Gestion de crise

La population se retourne vers les autorités pour être rassurée

En situation de crise, lorsqu’il y a danger ou menaces, il est naturel que la population se retourne vers les autorités pour être rassurée. Ces dernières doivent alors informer la population et démontrer qu’elles sont en contrôle de la situation. Les médias sociaux ont aujourd’hui contribué créer un climat ou une personne se retrouve trop souvent accusée, jugée et pendue sur la place publique avant même d’avoir pu ouvrir la bouche. Plusieurs ont vu leur vie basculer dès cet instant. Dans d’autres cas, on a vu des vigiles pourchasser des délinquants allégués, et aller jusqu’à publier leur photo et leur adresse sur les poteaux dans les quartiers où ils habitaient et ce, avant même que la justice n’ait pu les déclarer coupables. Le tribunal de l’opinion publique ne doit pas se substituer aux tribunaux de droit commun qui sont eux organisés pour rendre justice.

Notre système judiciaire est axé sur la prémisse qu’après avoir payé sa dette à la société, une personne condamnée pourra y être réintégrée. Nos dirigeants ont un rôle à jouer pour que l’objectif soit atteint. Hélas, à défaut d’avoir bien joué leur rôle, on a par exemple vu des histoires où les autorités ont dû mettre la hache dans des projets de centres de transition dans la communauté pour d’ex-prisonniers parce que l’opinion publique, mal informée et peu rassurée, a eu le dessus sur les promoteurs du projet. L’argument du « pas dans ma cour » résonne très fort dans de telles circonstances et lorsque les autorités ne font pas bien leurs devoirs d’information et de communication à cet égard, il devient difficile de reprendre le contrôle de la situation lorsqu’elle nous a échappée.

Il arrive cependant des cas où la réinsertion sociale de condamnés est plus problématique et le Code Criminel y répond en leur collant l’étiquette de délinquant dangereux.
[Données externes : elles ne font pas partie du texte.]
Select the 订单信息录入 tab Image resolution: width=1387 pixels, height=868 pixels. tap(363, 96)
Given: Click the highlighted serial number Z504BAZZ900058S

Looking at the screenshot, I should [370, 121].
La déclaration de délinquant dangereux vise à l’isoler de la population pendant une période indéterminée, afin de protéger le public des délinquants qui ont commis certaines infractions graves impliquant de la violence, principalement de nature sexuelle comme l’indiquent les statistiques et qui, de l’avis du tribunal, continuant de constituer une menace pour la société. 

À l’intérieur de ce groupe qui doit demeurer très restreint, les délinquants dangereux sont, par définition, considérés comme étant à risque plus élevé que d’autres délinquants. Mais l’étiquette de délinquant dangereux ne doit pas être attribuée systématiquement car le geste perd ainsi toute sa signification.

En outre, puisque le système judiciaire est géré par régions, le fait de réclamer le statut de délinquant dangereux pour des condamnés qui ne le méritent pas peut donner à penser qu’il y a une concentration plus importante de criminels dangereux dans certaines régions, alertant ainsi l’opinion publique et donnant aux citoyens l’impression qu’ils vivent dans un quartier ou une région où c’est plus dangereux qu’ailleurs. 

La crainte et la peur sont très mauvaises conseillères et lorsque la population est inquiète, c’est que quelqu’un, quelque part, a manqué à son devoir d’informer la population, de la rassurer et de démontrer qu’on est en contrôle de la situation. Qu’on a donc été, somme toute, un très mauvais gestionnaire de crise.